Friday, April 22, 2016

Both REST and JSON suck - really!!

Alan Kay once said,
The Internet was done so well that most people think of it as a natural resource like the Pacific Ocean, rather than something that was man-made. When was the last time a technology with a scale like that was so error-free? The Web, in comparison, is a joke. The Web was done by amateurs.
Programmers experience the resulting pain of the poor implementation of the Web on a daily basis. Two glaring examples are REST and JSON.

You might wonder, Wait - JSON was created as a better alternative to SOAP, so isn't it really better? And REST was created as a better alternative to WSDL - so isn't that better also?

Well, better, yes, but that's a pretty low bar. Let's not dredge back up WSDL and SOAP - let's please leave those in the trash can of horrors where they belong. REST and JSON are sufficiently terrible that we don't need to go back to things that were even more terrible.

So why is REST terrible? It all started with the notion that inter-system messages need to be human readable. Really, I think it started with firewalls: in the late '90s programmers wanted to make remote requests across firewalls, and existing protocols had trouble doing that, so programmers turned to HTTP, which was designed for human readable content. Programmers wanted to send inter-system messages, so they grabbed XML, which was a nice data format that could easily be pumped over HTTP. Then OASIS and W3C got into the mix and soon we had WSDL and a raft of other standards - all of which repeat the mistakes of HTTP, namely the lack of type safety, and the lack of scoping of a standard so that you don't have to figure out what you don't know that you need to know - e.g., which HTTP headers are appropriate for the data you are sending - given that header types are defined in an ever growing list of ever updated RFCs, and there is no "header compiler" - no way to validate your headers or content body format without actually running the code.

HTTP is, frankly, a mess.

REST tried to simply the horrors of WSDL by defining a simpler approach. After all, all we are trying to do is send a friggin' message. REST says, Just put the message in an HTTP payload - forget all the WSDL definition. The client will parse the payload and know what to do.

The problem is, clients now have to parse the message. Message parsing is something that should be done behind the scenes - it should be automatic. Client and server endpoint programs should be able to work with an API that enables them to send a data structure to another machine, or receive a data structure - in the language in which they are working. Application programmers should not have to parse messages.

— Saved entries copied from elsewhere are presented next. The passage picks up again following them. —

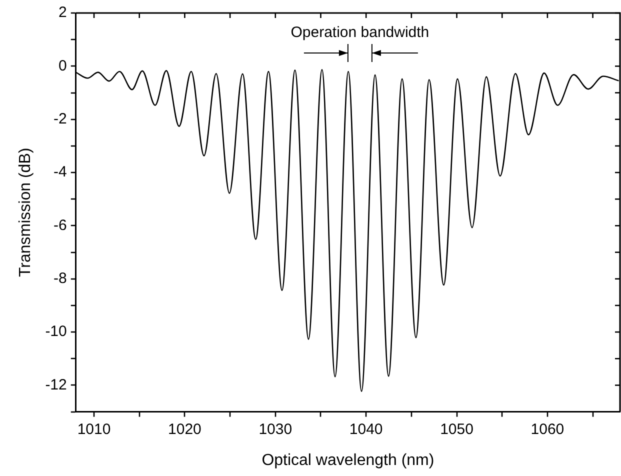 Image resolution: width=621 pixels, height=476 pixels. I want to click on y-tick-label: -2, so click(60, 119). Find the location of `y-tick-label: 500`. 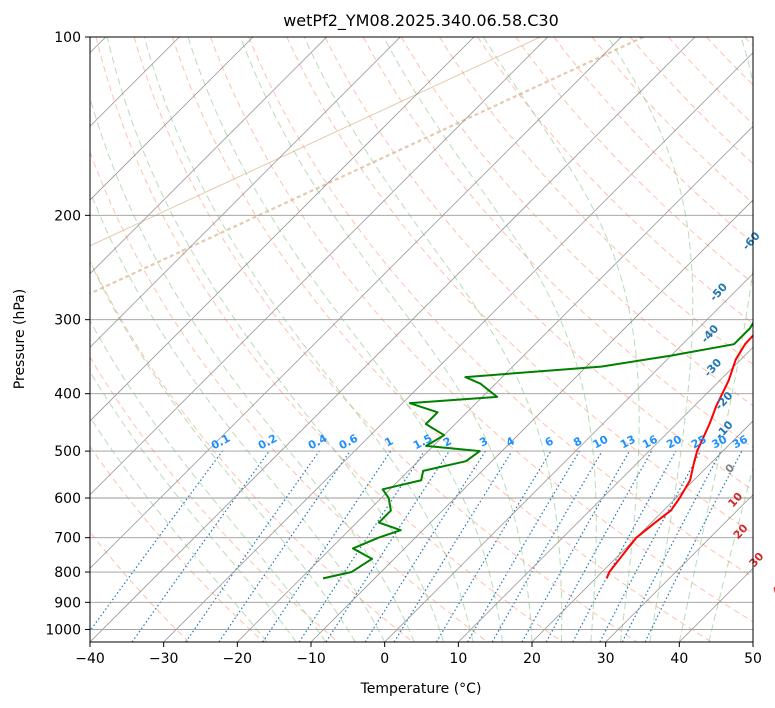

y-tick-label: 500 is located at coordinates (68, 452).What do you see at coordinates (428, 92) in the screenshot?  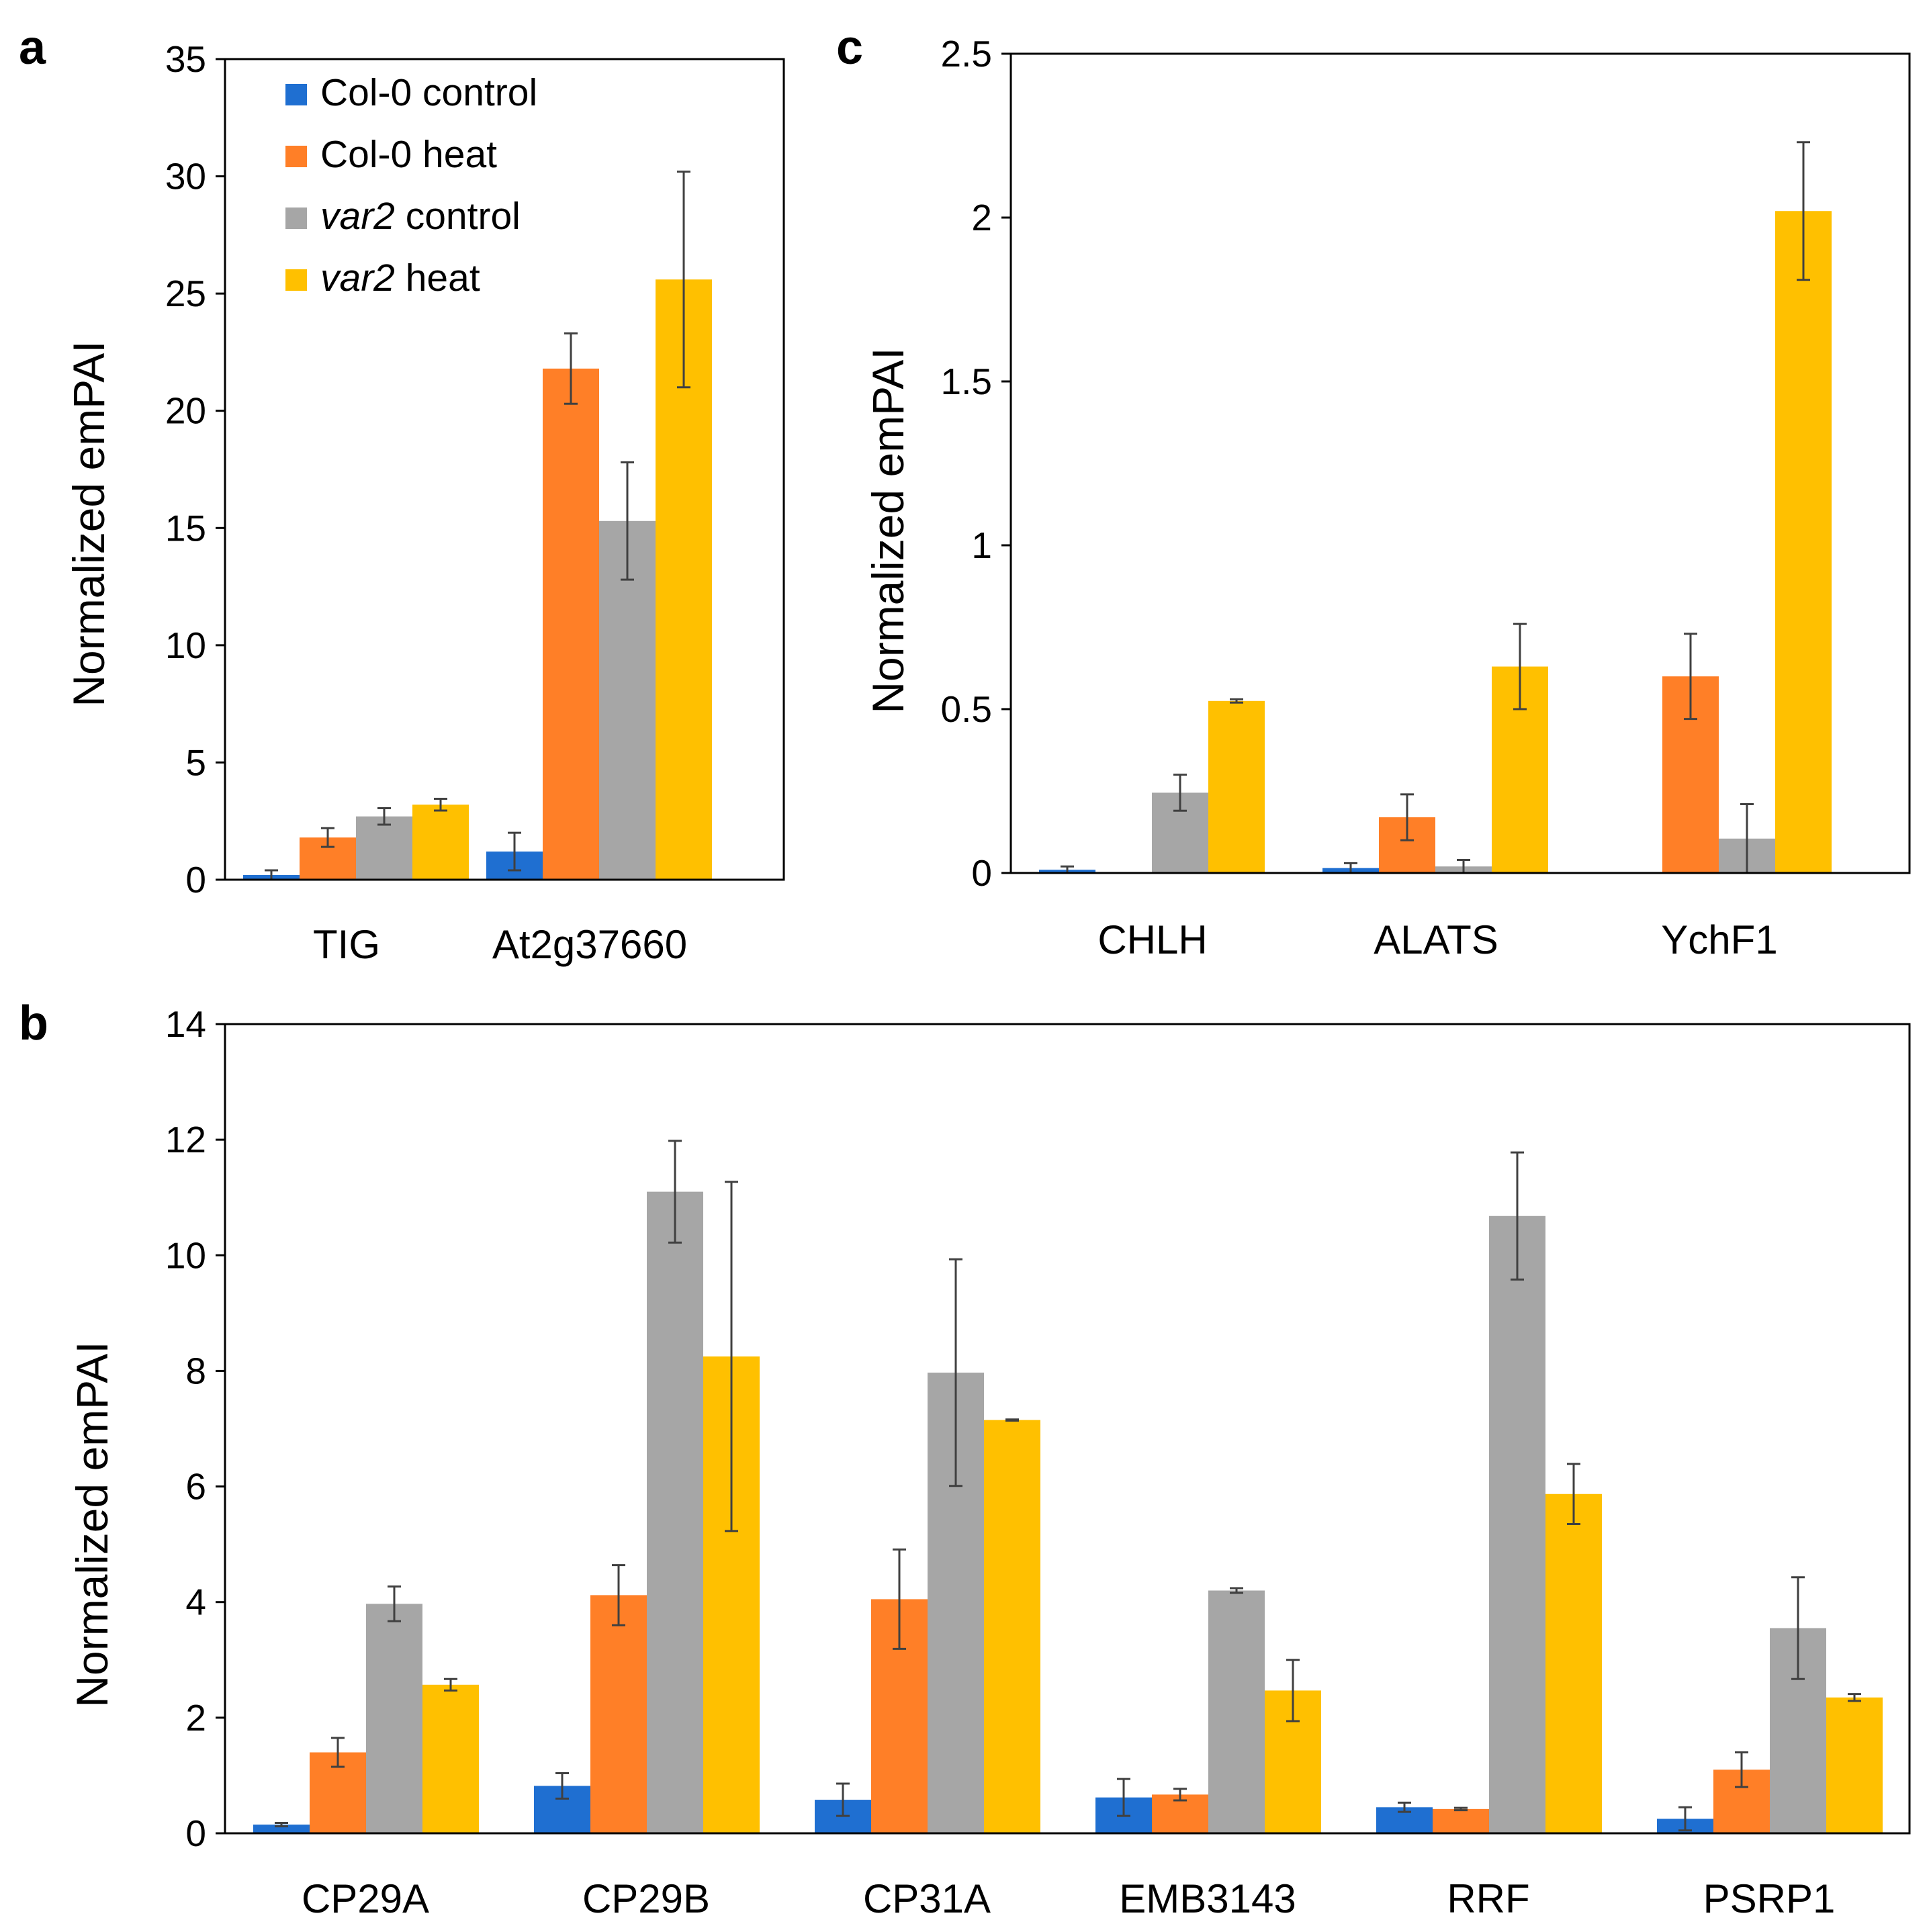 I see `legend-item-label: Col-0 control` at bounding box center [428, 92].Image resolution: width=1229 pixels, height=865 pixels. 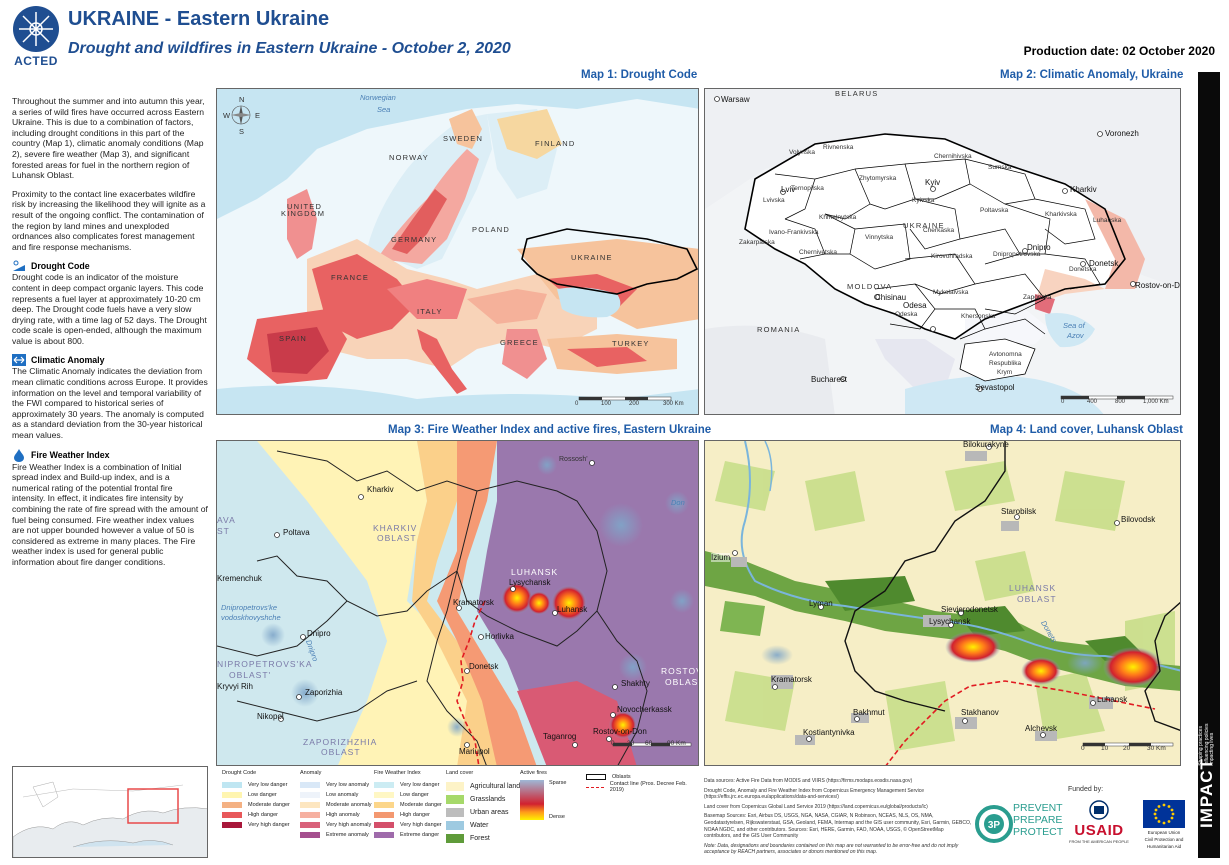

Languages like Go make JSON and XML parsing easier because parsing support is built into the language, but it is still a-lot of work - and a-lot of code. E.g, in Go, a JSON stream will be parsed into a data structure - but it is not the data structure you want: it is a hashtable of "interface{}" types. You have to programmatically convert the hashtable into your desired strongly typed object. It is all quite klunky.

JSON was created as a better alternative to XML, which is very hard to read. However, JSON suffers from the fact that it is still a message syntax - that is, one writes an actual message in JSON, rather than defining a message schema. Thus, there is no compiler - and therefore no way to check a JSON message until you actually run your code and send a message. Actually, that is not entirely true now - someone has realized this problem and invented a JSON schema tool. But then if one has defined a schema, why code JSON messages by hand? - why not generate the code that does the message marshaling and unmarshaling?

Ironically, Google - the creator of Go - has come up with Protocol Buffers as an alternative to REST and JSON. And guess what? - messages are not human readable, and the programmer only defines the message schema - all the parsing code is automatically generated. Hmmm - that's what CORBA did. Why did Google do this? Answer: it turns out that message processing efficiency matters when you scale: imagine that REST/JSON messages require X CPU cycles to marshal and unmarshal, and Y amount of bandwidth, and that the same application using protocol buffers requires X/100 CPU cycles and Y/100 bandwidth - if X and Y are Internet-scale, that translates to real dollars, like needing ten machines instead of 1000 machines. Google has switched to Go for the same reason: natively compiled code runs faster than scripted code - a-lot faster - and that translates to less compute resources.

So we are back to the future. We have come full circle. What a circuitous detour. So much wasted effort.